L’attuale chiesa di Santa Maria Assunta, costruita in luogo di una più antica (sec. XII), fu progettata nel 1866 dall’architetto pontificio Virginio Vespignani, in stile neoclassico. Terminata nel 1886 da maestranze del luogo, l’attuale chiesa non rispetta se non in parte il disegno originario; ha una facciata costituita da un portico con quattro lesene e quattro colonne di mattoni. La parte superiore arretrata termina con timpano e monofora centrale. Il campanile con orologio, eretto accanto all’abside, è sormontato da una cuspide a base ottagonale.
L’interno ha tre navate divise da colonne e tre cappelle per lato. L’abside fu dipinta nel 1955 dal pittore Publio Muratore di Gallese con scene dell’Assunzione di Maria. Due scalee laterali in marmo danno accesso all’altare maggiore sovrastante; sotto vi è la cripta con scala centrale, seguita da due laterali in marmo.
Tra le pregevoli opere conservate nella chiesa vanno ricordate: la bellissima tavola del Salvatore Benedicente del sec. XII, nella terza cappella laterale sinistra; il trittico, posto sopra la porta del campanile, raffigurante San Terenziano Vescovo tra i Santi Rocco e Sebastiano con un devoto in adorazione; il dipinto è attribuito ad Antonio del Massaro detto il Pastura (1504-1508). Interessante è pure un frammento di affresco del ‘400 con la Vergine, appartenuto alla precedente chiesa, esposto dopo il restauro sopra l’ingresso della sacrestia.
Di straordinaria fattura appare un Tabernacolo murale al lato sinistro dell’altare maggiore, di marmo bianco con tracce di pittura, datato 1493; secondo un recente studio del prof. E. Guidoni, molti indizi farebbero risalire l’opera a Michelangelo.

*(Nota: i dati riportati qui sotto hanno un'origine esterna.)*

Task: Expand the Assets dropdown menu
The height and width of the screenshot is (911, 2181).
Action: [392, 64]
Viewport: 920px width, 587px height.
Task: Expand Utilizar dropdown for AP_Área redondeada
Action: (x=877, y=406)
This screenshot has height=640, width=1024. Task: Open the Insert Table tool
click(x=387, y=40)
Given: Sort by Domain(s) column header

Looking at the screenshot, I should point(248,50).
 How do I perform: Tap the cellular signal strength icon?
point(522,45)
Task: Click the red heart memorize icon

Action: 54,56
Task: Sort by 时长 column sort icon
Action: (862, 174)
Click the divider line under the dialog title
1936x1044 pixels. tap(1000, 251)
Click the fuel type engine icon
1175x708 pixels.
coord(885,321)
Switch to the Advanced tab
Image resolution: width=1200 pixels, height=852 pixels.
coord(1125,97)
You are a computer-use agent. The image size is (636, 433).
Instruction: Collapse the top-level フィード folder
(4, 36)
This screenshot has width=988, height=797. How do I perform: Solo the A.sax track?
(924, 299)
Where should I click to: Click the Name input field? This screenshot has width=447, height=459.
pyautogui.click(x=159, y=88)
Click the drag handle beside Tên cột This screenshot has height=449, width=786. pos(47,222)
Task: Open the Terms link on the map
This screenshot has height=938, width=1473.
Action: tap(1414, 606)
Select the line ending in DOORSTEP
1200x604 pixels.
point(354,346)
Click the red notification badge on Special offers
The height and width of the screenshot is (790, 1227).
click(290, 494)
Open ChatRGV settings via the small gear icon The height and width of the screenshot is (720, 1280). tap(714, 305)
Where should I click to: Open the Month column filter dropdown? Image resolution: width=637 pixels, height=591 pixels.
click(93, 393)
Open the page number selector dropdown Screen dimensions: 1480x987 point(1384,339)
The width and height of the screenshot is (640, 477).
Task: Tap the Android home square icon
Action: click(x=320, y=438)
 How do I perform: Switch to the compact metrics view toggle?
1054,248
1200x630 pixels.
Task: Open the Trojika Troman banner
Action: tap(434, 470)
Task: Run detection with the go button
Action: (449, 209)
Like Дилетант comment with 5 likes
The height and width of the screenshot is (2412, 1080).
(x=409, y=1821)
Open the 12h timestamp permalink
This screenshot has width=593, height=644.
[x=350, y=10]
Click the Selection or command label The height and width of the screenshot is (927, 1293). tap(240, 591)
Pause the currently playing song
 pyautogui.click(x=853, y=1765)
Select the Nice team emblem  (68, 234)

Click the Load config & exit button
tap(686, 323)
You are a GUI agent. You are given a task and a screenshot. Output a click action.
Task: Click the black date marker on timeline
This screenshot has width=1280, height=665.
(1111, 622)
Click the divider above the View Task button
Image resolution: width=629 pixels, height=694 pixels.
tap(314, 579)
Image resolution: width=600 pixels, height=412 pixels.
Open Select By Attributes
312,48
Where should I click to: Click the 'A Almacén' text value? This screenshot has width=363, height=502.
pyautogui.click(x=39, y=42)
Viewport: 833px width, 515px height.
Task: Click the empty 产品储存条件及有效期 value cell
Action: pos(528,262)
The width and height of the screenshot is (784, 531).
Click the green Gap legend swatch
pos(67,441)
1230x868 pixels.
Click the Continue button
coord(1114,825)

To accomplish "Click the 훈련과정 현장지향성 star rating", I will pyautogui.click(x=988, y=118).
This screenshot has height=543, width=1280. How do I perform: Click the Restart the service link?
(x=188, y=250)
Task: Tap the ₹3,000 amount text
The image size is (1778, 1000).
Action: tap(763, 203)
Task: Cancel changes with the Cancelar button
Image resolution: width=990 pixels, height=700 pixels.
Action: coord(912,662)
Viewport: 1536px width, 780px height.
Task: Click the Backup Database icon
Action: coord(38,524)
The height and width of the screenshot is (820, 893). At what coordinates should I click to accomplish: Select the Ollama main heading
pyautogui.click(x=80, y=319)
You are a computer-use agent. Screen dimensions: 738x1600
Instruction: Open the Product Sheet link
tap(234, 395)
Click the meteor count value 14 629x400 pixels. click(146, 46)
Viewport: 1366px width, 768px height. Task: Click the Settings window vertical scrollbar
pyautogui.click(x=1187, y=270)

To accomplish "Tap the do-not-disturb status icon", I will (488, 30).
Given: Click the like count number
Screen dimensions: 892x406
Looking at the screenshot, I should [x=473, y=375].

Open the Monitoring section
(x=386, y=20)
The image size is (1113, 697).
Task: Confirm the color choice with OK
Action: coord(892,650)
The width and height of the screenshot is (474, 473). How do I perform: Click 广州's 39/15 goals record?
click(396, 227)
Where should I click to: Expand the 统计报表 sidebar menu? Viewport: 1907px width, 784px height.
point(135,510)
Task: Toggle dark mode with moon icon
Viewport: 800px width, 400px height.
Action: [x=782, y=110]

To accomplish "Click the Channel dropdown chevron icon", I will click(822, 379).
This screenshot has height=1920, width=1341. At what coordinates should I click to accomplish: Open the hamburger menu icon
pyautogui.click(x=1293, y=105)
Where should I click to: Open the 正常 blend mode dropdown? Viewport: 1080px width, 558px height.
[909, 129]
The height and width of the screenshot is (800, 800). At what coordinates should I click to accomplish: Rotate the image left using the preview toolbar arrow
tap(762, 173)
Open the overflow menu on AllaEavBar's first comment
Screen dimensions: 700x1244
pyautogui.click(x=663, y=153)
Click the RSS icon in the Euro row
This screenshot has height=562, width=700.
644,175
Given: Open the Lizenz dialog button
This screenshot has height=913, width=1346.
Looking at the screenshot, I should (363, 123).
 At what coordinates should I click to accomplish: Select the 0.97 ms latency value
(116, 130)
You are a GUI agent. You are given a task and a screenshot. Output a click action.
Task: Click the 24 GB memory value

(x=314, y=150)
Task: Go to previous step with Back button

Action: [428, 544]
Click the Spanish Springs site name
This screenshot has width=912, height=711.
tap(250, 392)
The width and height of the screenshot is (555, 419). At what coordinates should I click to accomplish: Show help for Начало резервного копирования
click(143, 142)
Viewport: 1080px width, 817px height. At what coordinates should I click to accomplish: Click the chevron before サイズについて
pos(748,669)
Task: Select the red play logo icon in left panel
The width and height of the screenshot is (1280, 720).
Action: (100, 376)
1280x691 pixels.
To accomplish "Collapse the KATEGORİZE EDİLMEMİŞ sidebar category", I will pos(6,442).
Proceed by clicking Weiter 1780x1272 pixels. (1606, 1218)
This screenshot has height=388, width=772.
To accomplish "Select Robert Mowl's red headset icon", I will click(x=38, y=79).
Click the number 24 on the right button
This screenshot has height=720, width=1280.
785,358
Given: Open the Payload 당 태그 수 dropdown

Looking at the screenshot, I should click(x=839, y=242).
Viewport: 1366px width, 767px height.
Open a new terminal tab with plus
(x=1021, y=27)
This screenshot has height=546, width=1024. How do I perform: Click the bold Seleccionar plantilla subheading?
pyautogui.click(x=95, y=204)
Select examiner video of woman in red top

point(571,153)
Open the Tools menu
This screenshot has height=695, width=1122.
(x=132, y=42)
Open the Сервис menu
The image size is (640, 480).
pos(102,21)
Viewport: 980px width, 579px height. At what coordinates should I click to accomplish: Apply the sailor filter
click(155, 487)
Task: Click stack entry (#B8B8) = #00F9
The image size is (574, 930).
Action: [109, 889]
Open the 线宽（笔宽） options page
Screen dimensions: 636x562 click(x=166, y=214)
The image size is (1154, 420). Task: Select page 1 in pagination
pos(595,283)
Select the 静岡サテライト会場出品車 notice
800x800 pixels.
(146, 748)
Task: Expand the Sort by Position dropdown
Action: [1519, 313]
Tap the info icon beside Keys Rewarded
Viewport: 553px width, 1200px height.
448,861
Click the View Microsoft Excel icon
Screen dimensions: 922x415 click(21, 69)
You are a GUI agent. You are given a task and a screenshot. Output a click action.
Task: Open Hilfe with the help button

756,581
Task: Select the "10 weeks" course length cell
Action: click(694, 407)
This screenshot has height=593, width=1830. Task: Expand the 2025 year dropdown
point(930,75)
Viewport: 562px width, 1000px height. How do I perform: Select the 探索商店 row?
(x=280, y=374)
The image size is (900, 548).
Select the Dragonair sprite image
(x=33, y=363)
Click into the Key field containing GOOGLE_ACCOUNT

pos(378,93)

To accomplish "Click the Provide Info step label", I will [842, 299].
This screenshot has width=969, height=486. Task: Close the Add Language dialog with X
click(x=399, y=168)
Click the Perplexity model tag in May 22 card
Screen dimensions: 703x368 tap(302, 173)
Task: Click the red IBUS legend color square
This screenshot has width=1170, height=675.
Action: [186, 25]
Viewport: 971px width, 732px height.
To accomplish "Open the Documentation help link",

Nelle cappelle laterali di destra si possono ammirare la venerata immagine della Madonna delle Grazie e il busto in bronzo e argento di San Terenziano, patrono di Capranica. Una vecchia campana con gli stemmi del Comune di Capranica e le immagini di San Terenziano, squarciata da un fulmine, riposa all’ingresso della chiesa a fianco del piccolo battistero.